During the 2015–2016 academic year, we recruited 140 biology students (26.4% male; 72 biology majors [30.6% male] and 68 preservice biology teachers [22.1% male]) enrolled at 23 German universities to complete an online survey. The participants’ average age was 22.9 years (SD = 3.7); 22.2 years (SD = 2.9) for biology majors and 23.7 years (SD = 4.3) for preservice biology teachers. On average, they had matriculated for 5.3 semesters (SD = 3.6) in tertiary education, with a mean of 4.7 semesters (SD = 3.9) for biology majors and 5.8 semesters (SD = 3.2) for preservice biology teachers. A total of 79 students (56.4% of all participants; 41 biology majors and 38 preservice biology teachers) had taken compulsory modules on evolution or evolutionary biology and had been introduced to the topic of evolution (e.g., mechanisms of evolution, micro- and macroevolution, evolutionary theories, and abiotic and biotic factors). Furthermore, 48 of these students (34.3% of all participants) had also taken compulsory modules in genetics, ecology, and cell or molecular biology, while 10 students (7.1% of all participants) had only taken the evolutionary module. Students were also asked to provide Likert-type responses ranging from 1 (not at all) to 4 (intensively) to the items regarding their learning opportunities in the contexts of evolution, genetics, and ecology. Their self-reported statements indicate that considerable attention was paid to evolution (M = 9.51, SD = 1.8) genetics (M = 8.43, SD = 2.68), and ecology (M = 8.67, SD = 2.27) during their higher education.

Procedure

Participants responded to a basic demographic questionnaire (including items probing their academic self-concept) and completed tests on conceptual knowledge of randomness and probability in both evolutionary and mathematical contexts. The structure of the online survey was the same for all parti­cipants and had no time limit. On average, the students took 58 minutes, 56 seconds (SD = 15 minutes, 14 seconds; range: 20 minutes, 4 seconds, to 94 minutes) to complete the survey. All respondents were given the opportunity to participate in a lottery for 10 vouchers, each worth 50 euros (approximately US$54 at the time of the survey).

Measures

Randomness and Probability Knowledge Test

Development.

The first step in developing or considering an instrument to measure students’ conceptual knowledge of randomness and probability in the context of evolution is to clarify the types of knowledge they should acquire during their education. To do so, we first designated two focal topics (contexts): evolution and mathematics. For the evolution context, we identified the following five aspects in which randomness and probability play important roles that biology graduates and teachers should understand: 1) origin of variation, 2) accidental death (single events, such as the death of one individual rather than another that is not linked to differences in adaptation to the environment; e.g., an individual could be struck by lightning, while less well-adapted individuals escape injury and produce more offspring), 3) random phenomena, 4) process of natural selection, and 5) probability of events. For the mathematics context, we selected the following five topics: 1) single events, 2) random phenomena, 3) probability as ratio, 4) sample reasoning, and 5) probability of events. To explore knowledge of these topics (explained in Table 1), we reviewed previously published instruments for testing evolutionary knowledge (e.g., Anderson et al., 2002; Bowling et al., 2008; Robson and Burns, 2011; Fenner, 2013) and knowledge of randomness and/or probability in various fields (e.g., Green, 1982; Falk and Konold, 1997; Garfield, 2003; Eichler and Vogel, 2012). Items deemed suitable were included in a pool of questions (N = 65 items; Table 2). Most items were translated from English into German, and almost all were modified more than once to fit the specific purpose of the instrument. Additionally, a number of questions were created by three researchers of the EvoVis project group (EvoVis: Challenging Threshold Concepts in Life Science—enhancing understanding of evolution by visualization). Distractors for these items were mainly based on students’ alternative conceptions reported in previous studies (e.g., Gregory, 2009). A coding scheme was provided for each item.

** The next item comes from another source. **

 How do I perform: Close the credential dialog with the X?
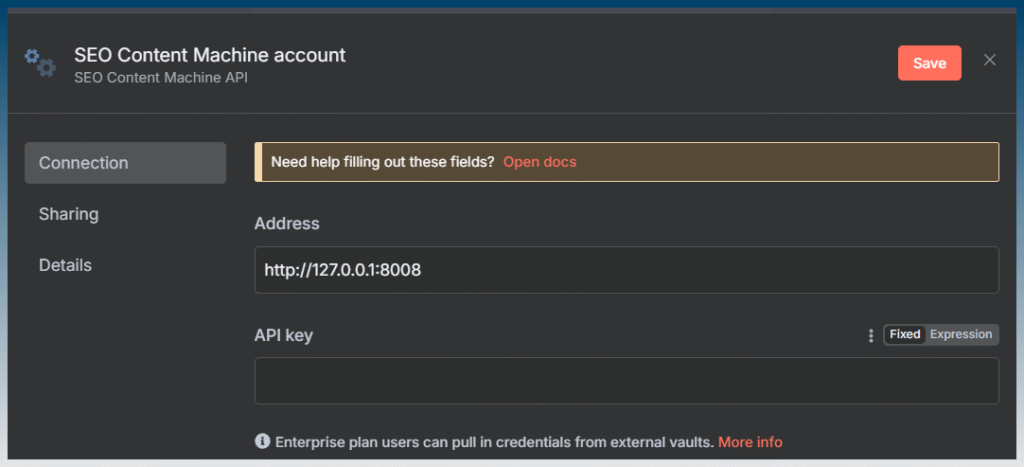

Two preliminary versions of tests were developed to capture biology students’ conceptual knowledge of randomness and probability in the contexts of evolution and mathematics, designated RaProEvo and RaProMath, respectively. The RaProEvo test included a mixture of dichotomously scored (0 = no credit, 1 = full credit) and partial-credit (0 = no credit, 1 = partial credit, 2 = full credit) items, while items of the RaProMath test were all dichotomously scored (0 = no credit, 1 = full credit). To assess interrater reliability of the open-ended items, two raters (including D.F.) independently coded the responses using scoring rubrics. Cohen’s kappa interrater reliability statistics (Cohen, 1960) for these RaProEvo and RaProMath versions were 0.93 and 0.91, respectively. Discrepancies were resolved via deliberation between the raters. Items with a negative or low discrimination index (r_it < 0.10) were excluded from further analysis (n = 3).

Faculty Review.

We examined content validity measures of the developed test instruments by soliciting faculty input to help validate the items. For this purpose, we administered an online version of RaProEvo to evolutionary biology faculty members (hereafter, biology experts) and an online version of RaProMath to faculty members with expertise in stochastics and/or probability (hereafter, mathematics experts) of different institutions. Biology experts were asked to select the correct response for each item, and were asked whether the item 1) tests the intended learning objective (Table 1) and 2) is scientifically accurate. A summary of their alignment is presented in Table 3. Experts could also add comments regarding each item and provide feedback. Mathematics experts were asked to follow the same procedure but to evaluate the mathematical accuracy of the items (Table 3). A total of 13 biology experts (10 faculty members and three PhD students) and 10 mathematics experts (eight faculty members and two PhD students) provided feedback on the instruments. In all cases, items with an agreement <80% had been flagged by the experts as potentially problematic and thus were deleted or critically revised. The experts’ suggestions on the intended learning objective were primarily to reword questions to increase precision and eliminate possible ambiguities. Altogether, two RaProEvo and six RaProMath items were finally deleted. At the end of this process, we were left with a 21-item RaProEvo test (16 multiple-choice, three free-response, and two matching items; see Supplemental Material 1) and a 33-item RaProMath test (30 multiple-choice and three free-response items; see Supplemental Material 2).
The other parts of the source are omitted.